Em uma decisão do Tribunal de Justiça de Goiás, publicada na última sexta-feira (07/02), a empresa por trás da plataforma ifood sofreu uma grande derrota. A empresa foi condenada a pagar um valor milionário em indenização.
Além disso, a decisão também determina que a empresa seja proibida de cobrar por “valores mínimos” para entrega de pedidos. A prática era comum na plataforma e induzia, muitas vezes, o cliente a compra além do que planejava.
A ação teve início após uma denúncia do Ministério Público de Goiás (MPGO), que alegou prática abusiva por parte da empresa. Após a avaliação, a juíza Elaine Christina Alencastro Veiga Araújo concordou com a denúncia do MPGO.
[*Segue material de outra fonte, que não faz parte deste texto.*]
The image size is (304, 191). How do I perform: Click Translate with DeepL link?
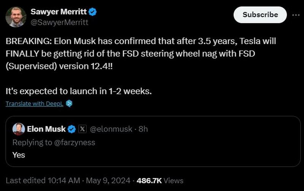[35, 103]
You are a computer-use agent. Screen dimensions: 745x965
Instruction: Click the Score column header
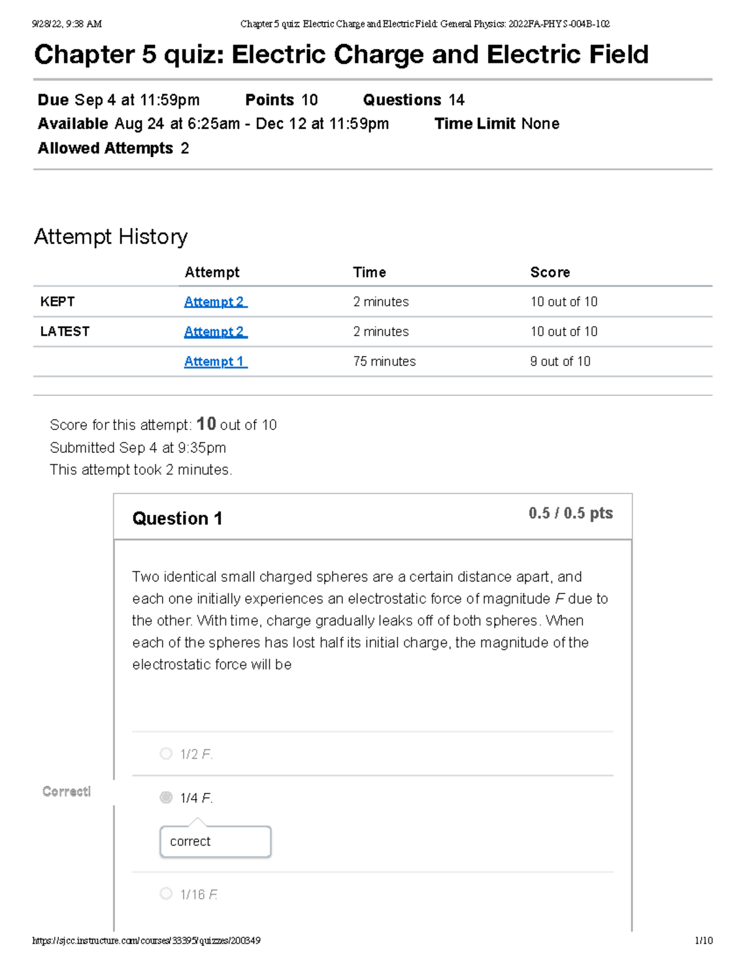[x=550, y=272]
Em sua denúncia, a promotoria alegou que “os consumidores a adquirirem produtos além do desejado apenas para alcançar o valor estabelecido, o que configura venda casada – prática vedada pelo Código de Defesa do Consumidor”.
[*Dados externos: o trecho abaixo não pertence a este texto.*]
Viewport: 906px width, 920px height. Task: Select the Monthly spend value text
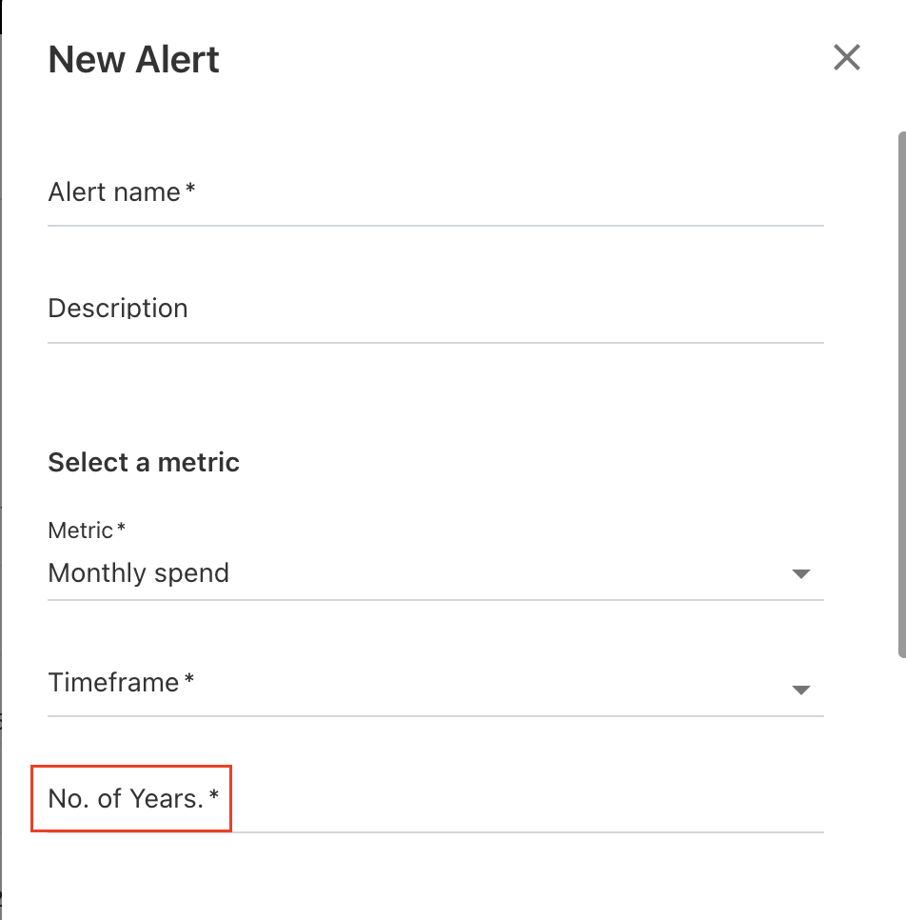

Em sua decisão, a juíza determinou etapas para que a empresa retire completamente a cobrança de valor mínimo. Num primeiro momento, a cobrança deve ser reduzida imediatamente para R$30.
Num segundo momento, dentro de 6 meses, a empresa deve reduzir o valor para R$10. Por fim, o valor deve ser extinto. Em caso de descumprimento, a empresa pode ter que pagar multa de R$ 1 milhão.
A empresa alegou que a cobrança mínima era uma cobrança feita pelos restaurantes cadastrados. No entanto, a Justiça entendeu que a empresa concordava com a cobrança ao permitir que ela fosse feita.
Em sua decisão, a Justiça também determinou que a empresa pague $ 5,4 milhões em caráter de danos morais coletivos. O valor deverá ser transferido ao Fundo Estadual de Defesa do Consumidor. O ifood, por sua vez, informou que vai recorrer da decisão.